→ GIVEN DATA
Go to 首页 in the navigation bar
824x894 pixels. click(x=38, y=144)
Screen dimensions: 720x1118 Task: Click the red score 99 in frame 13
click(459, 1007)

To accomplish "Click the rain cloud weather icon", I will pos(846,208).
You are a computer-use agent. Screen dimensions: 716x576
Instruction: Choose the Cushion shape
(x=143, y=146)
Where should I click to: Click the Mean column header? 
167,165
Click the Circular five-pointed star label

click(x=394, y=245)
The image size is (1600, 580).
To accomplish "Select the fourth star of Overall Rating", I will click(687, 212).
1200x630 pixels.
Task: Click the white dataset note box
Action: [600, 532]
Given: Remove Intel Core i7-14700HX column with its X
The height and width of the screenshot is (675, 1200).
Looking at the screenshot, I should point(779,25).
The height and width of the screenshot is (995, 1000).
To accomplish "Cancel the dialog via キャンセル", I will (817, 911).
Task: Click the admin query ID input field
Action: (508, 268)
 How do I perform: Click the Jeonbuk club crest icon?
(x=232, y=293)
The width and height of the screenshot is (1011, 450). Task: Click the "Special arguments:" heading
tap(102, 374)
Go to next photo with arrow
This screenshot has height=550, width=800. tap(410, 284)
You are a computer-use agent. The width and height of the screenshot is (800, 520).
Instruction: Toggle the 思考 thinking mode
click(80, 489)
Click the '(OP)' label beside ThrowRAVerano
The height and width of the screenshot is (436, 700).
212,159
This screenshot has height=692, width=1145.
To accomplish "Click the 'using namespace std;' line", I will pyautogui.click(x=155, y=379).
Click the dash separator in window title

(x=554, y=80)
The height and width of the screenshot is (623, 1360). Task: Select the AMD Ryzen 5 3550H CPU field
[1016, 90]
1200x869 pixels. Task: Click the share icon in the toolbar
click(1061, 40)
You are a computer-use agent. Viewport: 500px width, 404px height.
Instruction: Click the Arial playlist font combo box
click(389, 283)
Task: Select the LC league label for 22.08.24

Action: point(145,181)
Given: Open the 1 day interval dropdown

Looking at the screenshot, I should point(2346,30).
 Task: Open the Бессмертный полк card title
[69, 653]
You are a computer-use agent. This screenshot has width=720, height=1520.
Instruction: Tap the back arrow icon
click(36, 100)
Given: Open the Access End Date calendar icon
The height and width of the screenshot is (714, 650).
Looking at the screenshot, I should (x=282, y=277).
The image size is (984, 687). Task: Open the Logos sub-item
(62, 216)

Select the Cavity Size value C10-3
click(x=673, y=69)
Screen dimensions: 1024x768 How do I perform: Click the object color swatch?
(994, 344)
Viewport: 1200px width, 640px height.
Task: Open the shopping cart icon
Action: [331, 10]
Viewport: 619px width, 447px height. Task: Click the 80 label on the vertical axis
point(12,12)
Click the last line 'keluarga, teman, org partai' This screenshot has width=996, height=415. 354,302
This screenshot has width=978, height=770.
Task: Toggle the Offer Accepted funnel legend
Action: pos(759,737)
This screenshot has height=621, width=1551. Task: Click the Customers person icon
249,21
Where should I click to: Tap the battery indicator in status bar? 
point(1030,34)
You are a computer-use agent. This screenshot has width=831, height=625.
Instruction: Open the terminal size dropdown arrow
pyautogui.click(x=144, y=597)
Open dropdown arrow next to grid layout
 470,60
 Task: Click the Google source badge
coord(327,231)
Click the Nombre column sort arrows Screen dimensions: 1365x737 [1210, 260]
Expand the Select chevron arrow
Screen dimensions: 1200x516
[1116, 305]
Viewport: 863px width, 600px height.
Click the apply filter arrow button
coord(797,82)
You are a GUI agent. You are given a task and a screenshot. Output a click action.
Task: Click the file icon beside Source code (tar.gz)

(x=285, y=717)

→ WORK ORDER
Reproduce the entries above in full, exactly as they read.

→ EXPECTED ANSWER
Go to 首页 in the navigation bar
824x894 pixels. click(x=38, y=144)
Screen dimensions: 720x1118 Task: Click the red score 99 in frame 13
click(459, 1007)

To accomplish "Click the rain cloud weather icon", I will pos(846,208).
You are a computer-use agent. Screen dimensions: 716x576
Instruction: Choose the Cushion shape
(x=143, y=146)
Where should I click to: Click the Mean column header? 
167,165
Click the Circular five-pointed star label

click(x=394, y=245)
The image size is (1600, 580).
To accomplish "Select the fourth star of Overall Rating", I will click(687, 212).
1200x630 pixels.
Task: Click the white dataset note box
Action: [600, 532]
Given: Remove Intel Core i7-14700HX column with its X
The height and width of the screenshot is (675, 1200).
Looking at the screenshot, I should point(779,25).
The height and width of the screenshot is (995, 1000).
To accomplish "Cancel the dialog via キャンセル", I will (817, 911).
Task: Click the admin query ID input field
Action: (508, 268)
 How do I perform: Click the Jeonbuk club crest icon?
(x=232, y=293)
The width and height of the screenshot is (1011, 450). Task: Click the "Special arguments:" heading
tap(102, 374)
Go to next photo with arrow
This screenshot has height=550, width=800. tap(410, 284)
You are a computer-use agent. The width and height of the screenshot is (800, 520).
Instruction: Toggle the 思考 thinking mode
click(80, 489)
Click the '(OP)' label beside ThrowRAVerano
The height and width of the screenshot is (436, 700).
212,159
This screenshot has height=692, width=1145.
To accomplish "Click the 'using namespace std;' line", I will pyautogui.click(x=155, y=379).
Click the dash separator in window title

(x=554, y=80)
The height and width of the screenshot is (623, 1360). Task: Select the AMD Ryzen 5 3550H CPU field
[1016, 90]
1200x869 pixels. Task: Click the share icon in the toolbar
click(1061, 40)
You are a computer-use agent. Viewport: 500px width, 404px height.
Instruction: Click the Arial playlist font combo box
click(389, 283)
Task: Select the LC league label for 22.08.24

Action: point(145,181)
Given: Open the 1 day interval dropdown

Looking at the screenshot, I should point(2346,30).
 Task: Open the Бессмертный полк card title
[69, 653]
You are a computer-use agent. This screenshot has width=720, height=1520.
Instruction: Tap the back arrow icon
click(36, 100)
Given: Open the Access End Date calendar icon
The height and width of the screenshot is (714, 650).
Looking at the screenshot, I should (x=282, y=277).
The image size is (984, 687). Task: Open the Logos sub-item
(62, 216)

Select the Cavity Size value C10-3
click(x=673, y=69)
Screen dimensions: 1024x768 How do I perform: Click the object color swatch?
(994, 344)
Viewport: 1200px width, 640px height.
Task: Open the shopping cart icon
Action: [331, 10]
Viewport: 619px width, 447px height. Task: Click the 80 label on the vertical axis
point(12,12)
Click the last line 'keluarga, teman, org partai' This screenshot has width=996, height=415. 354,302
This screenshot has width=978, height=770.
Task: Toggle the Offer Accepted funnel legend
Action: pos(759,737)
This screenshot has height=621, width=1551. Task: Click the Customers person icon
249,21
Where should I click to: Tap the battery indicator in status bar? 
point(1030,34)
You are a computer-use agent. This screenshot has width=831, height=625.
Instruction: Open the terminal size dropdown arrow
pyautogui.click(x=144, y=597)
Open dropdown arrow next to grid layout
 470,60
 Task: Click the Google source badge
coord(327,231)
Click the Nombre column sort arrows Screen dimensions: 1365x737 [1210, 260]
Expand the Select chevron arrow
Screen dimensions: 1200x516
[1116, 305]
Viewport: 863px width, 600px height.
Click the apply filter arrow button
coord(797,82)
You are a GUI agent. You are given a task and a screenshot. Output a click action.
Task: Click the file icon beside Source code (tar.gz)

(x=285, y=717)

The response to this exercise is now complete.